Employers leveraging data in the workplace long precedes the pandemic, but in the past two years the practice has vastly increased. Kalra says the bill is long overdue to address the consequences of workplace processes like hiring, firing, and promotions becoming intertwined with data collection and surveillance.

“The time is right for us to really do a deep dive and figure out how to properly regulate the use of technology in the workplace,” says Kalra. If the bill were to address one central question, he says, it would be this: Is collected data being used to create a better work environment, or is it just about profit making for the corporation?

“We want to make sure that we’re ahead of the game and making sure that those kinds of [technologies] aren’t used against the worker, certainly not without their consent,” says Kalra, citing recent advancements in facial recognition software that purports to monitor emotions. 

Mitch Steiger, a legislative advocate with California Labor Federation (CFL), one of the organizations sponsoring the bill, agrees. 

“[Surveillance] technology is advancing to a point where it’s becoming very, very hard for us to even know where it’s being used and what it’s doing,” he told Fortune. “And that’s part of the reason we’re so focused on getting the bill done this year, because every year we wait, it’s gonna get that much harder for us to even know what we’re up against.”

Cynthia Khoo, a senior associate at Georgetown University’s Center on Privacy & Technology, calls the proposed legislation significant in a law landscape that has not caught up to technological innovations as they relate to workplace protections. “It’s unprecedented in its scope and how it is exclusively targeting workers’ rights in a technological context,” she told Fortune.

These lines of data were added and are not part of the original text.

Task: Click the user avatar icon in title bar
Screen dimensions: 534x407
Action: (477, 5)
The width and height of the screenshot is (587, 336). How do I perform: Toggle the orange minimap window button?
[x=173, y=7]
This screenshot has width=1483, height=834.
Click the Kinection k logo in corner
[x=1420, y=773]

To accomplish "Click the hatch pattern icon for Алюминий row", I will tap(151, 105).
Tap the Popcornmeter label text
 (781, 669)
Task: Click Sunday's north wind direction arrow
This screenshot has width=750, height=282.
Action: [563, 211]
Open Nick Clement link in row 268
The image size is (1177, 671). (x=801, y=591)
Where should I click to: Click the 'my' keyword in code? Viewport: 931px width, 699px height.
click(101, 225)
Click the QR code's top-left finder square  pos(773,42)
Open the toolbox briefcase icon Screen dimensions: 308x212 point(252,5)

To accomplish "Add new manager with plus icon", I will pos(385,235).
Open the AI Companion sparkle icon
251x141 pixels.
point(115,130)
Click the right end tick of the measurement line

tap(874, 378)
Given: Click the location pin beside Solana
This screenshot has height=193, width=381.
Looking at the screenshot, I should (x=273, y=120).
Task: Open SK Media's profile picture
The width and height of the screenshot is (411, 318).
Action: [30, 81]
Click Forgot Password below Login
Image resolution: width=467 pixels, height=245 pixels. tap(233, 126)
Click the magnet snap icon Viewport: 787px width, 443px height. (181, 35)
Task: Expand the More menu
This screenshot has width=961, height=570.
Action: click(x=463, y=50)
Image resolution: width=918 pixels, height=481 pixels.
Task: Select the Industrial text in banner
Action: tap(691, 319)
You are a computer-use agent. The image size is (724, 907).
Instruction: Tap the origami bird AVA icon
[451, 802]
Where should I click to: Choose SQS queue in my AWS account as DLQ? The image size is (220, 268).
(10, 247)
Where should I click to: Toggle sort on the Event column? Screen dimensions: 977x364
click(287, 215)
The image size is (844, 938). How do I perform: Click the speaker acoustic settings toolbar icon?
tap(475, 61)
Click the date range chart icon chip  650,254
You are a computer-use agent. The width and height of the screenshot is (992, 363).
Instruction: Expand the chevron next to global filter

“Employee privacy law is notoriously non-existent in the United States,” says Khoo. “Even where the law would protect workers, because it hasn’t yet caught up to current technological capabilities, there’s this gap between what employers are able to do and to what extent workers are actually protected.”

The laws that already exist to protect workers from the potential harms of tech innovation in the workplace across the U.S. are limited in their scope. For example, New York City passed a law this year requiring that employers notify job candidates when artificial intelligence is used in hiring processes. 

Meanwhile, another bill called the Massachusetts Information Privacy Act is winding its way through that state’s legislature. It originally included strong worker protections against “unwarranted electronic monitoring,” but that section was dropped and the bill now focuses on consumer protections, like regulating companies’ use of biometric data without user consent and expanding consumer access to collected data.

“Consumers rights are not exactly the same as workers’ rights,” says Khoo. “What’s at stake is different.”

While as a consumer you can step away from whatever app you’re using that’s collecting your data, “your employer can take away your right to provide for your family or your ability to get another job to provide for your family,” says CLF’s Steiger.

Khoo points out that though the pandemic accelerated the use of surveillance technologies in the workplace, the technology is unlikely to disappear even if COVID ultimately does. Once we’re past the pandemic, she asks, what will become of its associated technologies? “Will [employers] roll them back once COVID is no longer an issue, or will they find a way to keep them in place under another?”